SOURCE EXTRACT Start Marker
Lists, Arrays and Strings - Ryoma Taniyama

Linked Lists

What Is Linked List?

A linked list is a data structure that stores elements, or nodes, in a linear order. Nodes in a linked list, have both data and only one pointer to the next node. They are called as singly linked lists. In some linked lists, nodes also have another pointer to the previous one; doubly linked lists. In other words, in linked lists, pointers determine the ordering.

Linked lists have the special pointer. The pointer which points to the first node is called as head. Some of them also have another special pointer which points to the last node; tail.

Operations

We are going to discuss about how the main operations work with linked lists; search, insert and delete.

First, in a search operation, we iterate through a linked list from the head to the tail unless we find the value. Therefore, its time complexity is \(O(n)\), where \(n\) is the size of the linked list.

The next one is to insert a new node at the beginning of a linked list. It encompasses the three steps:

Set the new node’s next pointer equal to the original head, which refers to the original first node.
Only if the list is doubly linked, set the original first node’s previous pointer equal to the new node.
SOURCE EXTRACT End Marker
TASK LIST
[1] Restate the linked list text, starting with "A linked list is" and going on through "last node; tail.", substituting "front" for each "head".
[2] Answer these questions using the linked list text.
(a) What is the pointer that points to the first node called?
(b) What is the time complexity of a search operation?
(c) How many steps does inserting a new node at the beginning of a linked list encompass?
DATA SECTION Start Marker
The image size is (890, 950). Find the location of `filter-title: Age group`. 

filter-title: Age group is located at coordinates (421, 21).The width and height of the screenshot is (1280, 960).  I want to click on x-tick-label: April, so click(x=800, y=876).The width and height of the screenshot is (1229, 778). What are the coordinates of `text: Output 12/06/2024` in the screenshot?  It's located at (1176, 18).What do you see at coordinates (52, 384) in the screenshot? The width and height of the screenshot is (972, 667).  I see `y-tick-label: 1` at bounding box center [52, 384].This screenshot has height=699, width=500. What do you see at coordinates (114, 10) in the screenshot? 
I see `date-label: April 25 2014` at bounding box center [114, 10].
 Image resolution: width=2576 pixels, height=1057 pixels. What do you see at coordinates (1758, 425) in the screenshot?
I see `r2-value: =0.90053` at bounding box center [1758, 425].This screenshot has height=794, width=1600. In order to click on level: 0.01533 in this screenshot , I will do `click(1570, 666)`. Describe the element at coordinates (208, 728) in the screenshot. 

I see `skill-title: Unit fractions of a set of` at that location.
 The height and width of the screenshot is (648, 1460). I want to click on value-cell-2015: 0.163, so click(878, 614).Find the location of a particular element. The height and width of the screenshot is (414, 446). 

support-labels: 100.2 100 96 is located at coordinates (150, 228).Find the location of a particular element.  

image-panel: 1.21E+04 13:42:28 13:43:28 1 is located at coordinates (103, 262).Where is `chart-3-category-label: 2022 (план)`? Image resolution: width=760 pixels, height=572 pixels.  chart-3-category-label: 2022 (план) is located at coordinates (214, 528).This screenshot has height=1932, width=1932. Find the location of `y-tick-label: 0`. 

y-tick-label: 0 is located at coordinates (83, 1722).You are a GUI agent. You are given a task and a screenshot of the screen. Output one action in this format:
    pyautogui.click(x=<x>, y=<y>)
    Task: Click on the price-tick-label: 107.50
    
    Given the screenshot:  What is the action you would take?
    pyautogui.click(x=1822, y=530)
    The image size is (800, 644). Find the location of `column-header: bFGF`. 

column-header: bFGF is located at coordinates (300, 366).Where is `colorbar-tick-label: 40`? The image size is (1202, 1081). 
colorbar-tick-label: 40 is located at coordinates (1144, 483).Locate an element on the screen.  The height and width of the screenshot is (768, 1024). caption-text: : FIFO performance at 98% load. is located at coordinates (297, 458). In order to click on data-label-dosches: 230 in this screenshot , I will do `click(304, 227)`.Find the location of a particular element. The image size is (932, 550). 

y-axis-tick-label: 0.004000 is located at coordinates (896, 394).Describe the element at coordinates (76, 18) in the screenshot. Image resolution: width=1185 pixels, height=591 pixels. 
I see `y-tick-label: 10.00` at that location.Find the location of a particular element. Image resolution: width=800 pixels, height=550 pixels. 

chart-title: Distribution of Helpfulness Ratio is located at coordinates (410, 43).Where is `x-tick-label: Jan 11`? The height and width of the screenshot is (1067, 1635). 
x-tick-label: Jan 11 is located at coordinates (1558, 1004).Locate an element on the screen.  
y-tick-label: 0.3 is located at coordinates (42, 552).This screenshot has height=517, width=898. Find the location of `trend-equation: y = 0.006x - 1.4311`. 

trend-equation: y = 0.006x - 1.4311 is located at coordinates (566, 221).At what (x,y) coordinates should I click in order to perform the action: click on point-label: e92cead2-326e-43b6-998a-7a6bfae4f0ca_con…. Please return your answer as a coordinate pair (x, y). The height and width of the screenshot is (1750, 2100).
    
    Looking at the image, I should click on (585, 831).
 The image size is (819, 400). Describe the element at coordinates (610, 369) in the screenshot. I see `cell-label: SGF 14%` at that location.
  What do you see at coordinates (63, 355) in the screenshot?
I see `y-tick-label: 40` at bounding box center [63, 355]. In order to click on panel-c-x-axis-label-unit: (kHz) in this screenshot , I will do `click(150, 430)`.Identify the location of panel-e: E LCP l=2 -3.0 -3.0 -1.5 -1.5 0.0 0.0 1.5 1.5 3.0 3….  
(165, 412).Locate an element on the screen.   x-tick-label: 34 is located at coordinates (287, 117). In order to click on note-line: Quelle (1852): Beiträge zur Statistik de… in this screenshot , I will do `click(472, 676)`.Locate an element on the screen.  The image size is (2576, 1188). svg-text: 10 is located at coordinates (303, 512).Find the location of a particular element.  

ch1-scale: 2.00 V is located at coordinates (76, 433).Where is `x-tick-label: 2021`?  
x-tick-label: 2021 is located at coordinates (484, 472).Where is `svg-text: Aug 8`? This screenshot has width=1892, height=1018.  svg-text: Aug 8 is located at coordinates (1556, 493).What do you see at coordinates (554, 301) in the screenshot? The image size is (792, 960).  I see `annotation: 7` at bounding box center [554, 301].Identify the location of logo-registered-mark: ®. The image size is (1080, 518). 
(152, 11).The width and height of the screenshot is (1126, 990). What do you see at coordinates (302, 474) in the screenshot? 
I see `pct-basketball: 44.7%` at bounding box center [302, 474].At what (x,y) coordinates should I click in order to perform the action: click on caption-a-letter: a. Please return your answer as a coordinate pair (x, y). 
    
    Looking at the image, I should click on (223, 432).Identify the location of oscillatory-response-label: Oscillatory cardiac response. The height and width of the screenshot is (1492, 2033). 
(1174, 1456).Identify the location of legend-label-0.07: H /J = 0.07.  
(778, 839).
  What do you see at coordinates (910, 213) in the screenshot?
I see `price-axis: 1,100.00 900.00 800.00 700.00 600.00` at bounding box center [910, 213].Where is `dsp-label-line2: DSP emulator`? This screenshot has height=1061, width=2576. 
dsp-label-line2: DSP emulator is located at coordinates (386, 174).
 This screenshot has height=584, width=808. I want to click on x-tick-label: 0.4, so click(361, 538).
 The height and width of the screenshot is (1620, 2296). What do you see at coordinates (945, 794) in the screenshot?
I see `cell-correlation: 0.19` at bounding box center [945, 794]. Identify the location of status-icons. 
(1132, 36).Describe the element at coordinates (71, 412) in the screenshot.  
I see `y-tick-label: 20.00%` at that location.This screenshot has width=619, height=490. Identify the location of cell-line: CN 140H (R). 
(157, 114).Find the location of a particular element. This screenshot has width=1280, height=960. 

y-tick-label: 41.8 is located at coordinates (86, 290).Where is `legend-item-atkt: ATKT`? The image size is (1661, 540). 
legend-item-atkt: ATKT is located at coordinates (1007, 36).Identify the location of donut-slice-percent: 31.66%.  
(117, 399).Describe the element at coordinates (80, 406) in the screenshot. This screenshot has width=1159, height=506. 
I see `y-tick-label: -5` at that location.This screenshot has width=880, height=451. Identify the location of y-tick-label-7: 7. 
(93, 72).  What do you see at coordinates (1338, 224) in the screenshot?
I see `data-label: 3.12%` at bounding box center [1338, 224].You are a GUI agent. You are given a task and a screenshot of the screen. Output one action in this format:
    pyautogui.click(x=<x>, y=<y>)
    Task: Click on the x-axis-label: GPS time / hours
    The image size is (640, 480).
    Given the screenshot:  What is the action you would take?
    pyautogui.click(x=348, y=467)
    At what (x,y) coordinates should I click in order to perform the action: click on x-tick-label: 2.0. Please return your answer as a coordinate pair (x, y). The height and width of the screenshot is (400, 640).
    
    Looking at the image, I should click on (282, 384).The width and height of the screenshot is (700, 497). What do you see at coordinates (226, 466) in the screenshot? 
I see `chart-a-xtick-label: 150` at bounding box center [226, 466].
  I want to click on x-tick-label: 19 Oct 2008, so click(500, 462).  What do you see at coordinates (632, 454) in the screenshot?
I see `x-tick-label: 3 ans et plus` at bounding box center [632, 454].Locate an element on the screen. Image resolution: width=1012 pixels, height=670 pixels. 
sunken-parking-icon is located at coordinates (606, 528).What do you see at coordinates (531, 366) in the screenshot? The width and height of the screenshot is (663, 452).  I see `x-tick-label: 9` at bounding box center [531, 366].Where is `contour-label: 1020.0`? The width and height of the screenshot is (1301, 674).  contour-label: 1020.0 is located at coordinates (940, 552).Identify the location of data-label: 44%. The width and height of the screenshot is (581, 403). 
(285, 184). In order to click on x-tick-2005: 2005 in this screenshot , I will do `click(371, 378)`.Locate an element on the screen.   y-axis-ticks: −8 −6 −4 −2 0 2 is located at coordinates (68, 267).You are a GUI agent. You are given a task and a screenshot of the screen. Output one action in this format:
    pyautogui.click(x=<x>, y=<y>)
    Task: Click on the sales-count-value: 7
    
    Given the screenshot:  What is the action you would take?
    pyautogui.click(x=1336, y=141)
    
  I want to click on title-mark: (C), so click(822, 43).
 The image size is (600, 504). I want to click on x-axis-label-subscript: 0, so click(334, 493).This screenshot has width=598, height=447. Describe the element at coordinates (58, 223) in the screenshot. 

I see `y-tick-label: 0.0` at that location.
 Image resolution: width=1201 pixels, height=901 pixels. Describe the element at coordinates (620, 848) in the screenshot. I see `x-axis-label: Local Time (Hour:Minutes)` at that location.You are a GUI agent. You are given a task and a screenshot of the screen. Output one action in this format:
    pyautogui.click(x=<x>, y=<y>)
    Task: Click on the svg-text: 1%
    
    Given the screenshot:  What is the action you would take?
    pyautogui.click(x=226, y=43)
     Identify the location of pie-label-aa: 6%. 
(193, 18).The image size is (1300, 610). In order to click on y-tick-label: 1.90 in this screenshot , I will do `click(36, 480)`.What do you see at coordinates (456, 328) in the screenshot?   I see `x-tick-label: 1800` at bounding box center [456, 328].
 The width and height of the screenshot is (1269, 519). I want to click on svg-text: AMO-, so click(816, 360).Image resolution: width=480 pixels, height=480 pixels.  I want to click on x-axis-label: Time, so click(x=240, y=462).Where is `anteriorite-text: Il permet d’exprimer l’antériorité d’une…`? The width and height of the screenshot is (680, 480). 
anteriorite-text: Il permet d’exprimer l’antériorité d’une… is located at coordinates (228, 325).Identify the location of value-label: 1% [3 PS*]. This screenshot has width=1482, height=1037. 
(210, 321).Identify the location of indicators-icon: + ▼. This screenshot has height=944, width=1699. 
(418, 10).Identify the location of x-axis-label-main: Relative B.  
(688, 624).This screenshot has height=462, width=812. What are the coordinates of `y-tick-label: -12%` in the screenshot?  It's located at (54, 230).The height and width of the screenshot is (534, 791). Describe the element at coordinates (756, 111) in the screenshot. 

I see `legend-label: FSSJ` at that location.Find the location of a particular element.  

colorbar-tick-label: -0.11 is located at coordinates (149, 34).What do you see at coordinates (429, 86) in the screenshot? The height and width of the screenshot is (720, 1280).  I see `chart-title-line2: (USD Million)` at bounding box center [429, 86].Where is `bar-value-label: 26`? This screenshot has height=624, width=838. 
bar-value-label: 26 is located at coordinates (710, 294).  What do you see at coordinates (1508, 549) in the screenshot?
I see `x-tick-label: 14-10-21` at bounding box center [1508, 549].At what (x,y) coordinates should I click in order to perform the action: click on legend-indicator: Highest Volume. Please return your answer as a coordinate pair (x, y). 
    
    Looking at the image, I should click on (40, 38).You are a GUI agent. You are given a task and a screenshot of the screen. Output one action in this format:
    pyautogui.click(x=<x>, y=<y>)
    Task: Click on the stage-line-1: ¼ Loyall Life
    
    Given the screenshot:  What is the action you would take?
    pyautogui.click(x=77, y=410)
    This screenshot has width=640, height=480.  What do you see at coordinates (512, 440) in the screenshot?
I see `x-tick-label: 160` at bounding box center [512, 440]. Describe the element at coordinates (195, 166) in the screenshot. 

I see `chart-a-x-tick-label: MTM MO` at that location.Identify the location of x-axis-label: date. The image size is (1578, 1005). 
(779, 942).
DATA SECTION End Marker
RESPONSES PER TASK
[1]
A linked list is a data structure that stores elements, or nodes, in a linear order. Nodes in a linked list, have both data and only one pointer to the next node. They are called as singly linked lists. In some linked lists, nodes also have another pointer to the previous one; doubly linked lists. In other words, in linked lists, pointers determine the ordering.

Linked lists have the special pointer. The pointer which points to the first node is called as front. Some of them also have another special pointer which points to the last node; tail.

[2]
(a) Head
(b) O(n), where n is the size of the linked list
(c) Three